At Pure we’re often asked our perspective on how data center and application architectures will change over the next decade. We believe the future lies in Data-Centric Architecture. The concept is simple: Tomorrow’s architecture will be centered around a broadly-shared set of data services, which enable data to be freely shared by traditional and new web scale applications.
We believe it’s the most exciting time to be in the infrastructure space in our careers: web scale application architectures and the cloud are in the early innings of causing a nearly complete re-wiring of the data center. In this blog we’ll lay-out Pure’s vision for how you should evolve your data strategy to prepare for these changes, and how Pure’s products can help you get there.

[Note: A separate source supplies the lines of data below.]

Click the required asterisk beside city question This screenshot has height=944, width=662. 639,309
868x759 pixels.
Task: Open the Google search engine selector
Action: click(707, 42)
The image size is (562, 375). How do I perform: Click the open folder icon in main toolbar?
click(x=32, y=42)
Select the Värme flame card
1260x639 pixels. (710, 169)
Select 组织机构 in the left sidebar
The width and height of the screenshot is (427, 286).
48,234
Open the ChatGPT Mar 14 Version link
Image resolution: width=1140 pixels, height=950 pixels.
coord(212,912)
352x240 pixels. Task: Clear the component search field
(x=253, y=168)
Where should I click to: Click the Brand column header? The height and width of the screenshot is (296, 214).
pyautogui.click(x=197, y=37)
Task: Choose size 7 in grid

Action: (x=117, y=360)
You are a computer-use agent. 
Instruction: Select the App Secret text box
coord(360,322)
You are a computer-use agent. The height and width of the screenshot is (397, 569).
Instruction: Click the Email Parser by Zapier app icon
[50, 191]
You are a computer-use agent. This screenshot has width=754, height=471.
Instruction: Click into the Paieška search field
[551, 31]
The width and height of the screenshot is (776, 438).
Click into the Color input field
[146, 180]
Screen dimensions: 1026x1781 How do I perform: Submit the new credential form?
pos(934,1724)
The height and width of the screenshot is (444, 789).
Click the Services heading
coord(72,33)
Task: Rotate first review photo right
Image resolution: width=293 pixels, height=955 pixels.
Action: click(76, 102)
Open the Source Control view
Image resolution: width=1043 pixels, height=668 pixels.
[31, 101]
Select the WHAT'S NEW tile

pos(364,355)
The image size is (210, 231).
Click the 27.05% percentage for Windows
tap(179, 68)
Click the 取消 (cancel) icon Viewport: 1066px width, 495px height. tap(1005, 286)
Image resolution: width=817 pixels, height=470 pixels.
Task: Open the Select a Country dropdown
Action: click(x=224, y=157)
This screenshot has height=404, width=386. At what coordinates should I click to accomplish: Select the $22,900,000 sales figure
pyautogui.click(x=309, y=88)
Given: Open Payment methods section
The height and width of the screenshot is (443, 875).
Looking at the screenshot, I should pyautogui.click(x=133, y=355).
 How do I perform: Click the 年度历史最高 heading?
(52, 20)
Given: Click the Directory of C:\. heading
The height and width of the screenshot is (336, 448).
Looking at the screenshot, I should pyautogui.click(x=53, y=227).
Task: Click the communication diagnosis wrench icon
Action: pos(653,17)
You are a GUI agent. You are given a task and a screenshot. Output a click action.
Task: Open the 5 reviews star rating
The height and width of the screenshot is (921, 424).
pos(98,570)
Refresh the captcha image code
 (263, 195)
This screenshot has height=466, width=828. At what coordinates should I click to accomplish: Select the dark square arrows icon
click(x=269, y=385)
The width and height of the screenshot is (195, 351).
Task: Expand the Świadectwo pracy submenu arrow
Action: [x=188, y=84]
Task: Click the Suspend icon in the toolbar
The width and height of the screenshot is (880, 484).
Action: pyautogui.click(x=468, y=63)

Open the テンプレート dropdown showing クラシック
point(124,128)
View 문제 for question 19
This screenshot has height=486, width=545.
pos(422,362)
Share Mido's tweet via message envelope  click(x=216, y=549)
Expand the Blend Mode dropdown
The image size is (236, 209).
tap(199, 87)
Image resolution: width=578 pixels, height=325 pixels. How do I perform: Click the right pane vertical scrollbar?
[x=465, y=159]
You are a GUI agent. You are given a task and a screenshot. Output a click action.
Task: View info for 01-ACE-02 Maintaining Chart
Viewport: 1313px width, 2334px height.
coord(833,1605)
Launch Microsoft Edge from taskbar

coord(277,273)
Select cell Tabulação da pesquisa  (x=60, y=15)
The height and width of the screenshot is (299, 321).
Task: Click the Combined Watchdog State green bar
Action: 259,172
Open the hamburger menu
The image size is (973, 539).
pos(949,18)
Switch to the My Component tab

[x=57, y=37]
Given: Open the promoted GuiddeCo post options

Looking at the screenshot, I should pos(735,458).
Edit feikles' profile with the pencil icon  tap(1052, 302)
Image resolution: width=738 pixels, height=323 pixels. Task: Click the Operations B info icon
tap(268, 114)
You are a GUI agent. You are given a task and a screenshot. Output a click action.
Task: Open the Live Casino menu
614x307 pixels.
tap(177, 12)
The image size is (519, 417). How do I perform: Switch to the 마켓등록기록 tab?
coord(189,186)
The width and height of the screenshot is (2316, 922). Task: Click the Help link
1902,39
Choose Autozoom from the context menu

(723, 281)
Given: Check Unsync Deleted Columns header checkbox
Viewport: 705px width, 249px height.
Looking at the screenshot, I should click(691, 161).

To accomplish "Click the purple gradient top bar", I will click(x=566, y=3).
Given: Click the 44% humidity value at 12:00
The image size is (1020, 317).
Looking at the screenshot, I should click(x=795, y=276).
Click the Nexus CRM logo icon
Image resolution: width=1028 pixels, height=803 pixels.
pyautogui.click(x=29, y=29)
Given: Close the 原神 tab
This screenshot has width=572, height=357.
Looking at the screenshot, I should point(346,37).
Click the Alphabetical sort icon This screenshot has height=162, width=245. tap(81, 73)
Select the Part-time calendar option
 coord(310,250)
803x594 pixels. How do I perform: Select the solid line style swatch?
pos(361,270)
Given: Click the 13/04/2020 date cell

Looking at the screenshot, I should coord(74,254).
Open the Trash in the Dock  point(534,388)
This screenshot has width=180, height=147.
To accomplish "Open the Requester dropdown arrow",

It’s always about the data. Much has been written about digital business transformation, and how across every industry, every business is becoming a software-driven business. Much has also been written about big data, real-time data, log/machine data, and how 44+ ZBs of data will be created in 2020, now mostly by machines instead of people. Data is now expected to be always available – “cold” data will no longer exist. AI and machine learning technologies are just beginning to help us extract value and insight from this mountain of data, and businesses are rapidly re-tooling to view data as the “oil” of the new economy, and to build people, processes, and technology to make the most of data.
You may notice that we don’t run IT out of “Server Centers” or “Networking Centers” — they’re called Data Centers for a reason. Data is the valuable resource. It’s the part that must be protected, shared, accessed and mined as fast as possible for the business. But very few organizations take the time to step-back and truly establish an architecture for their most strategic asset – data!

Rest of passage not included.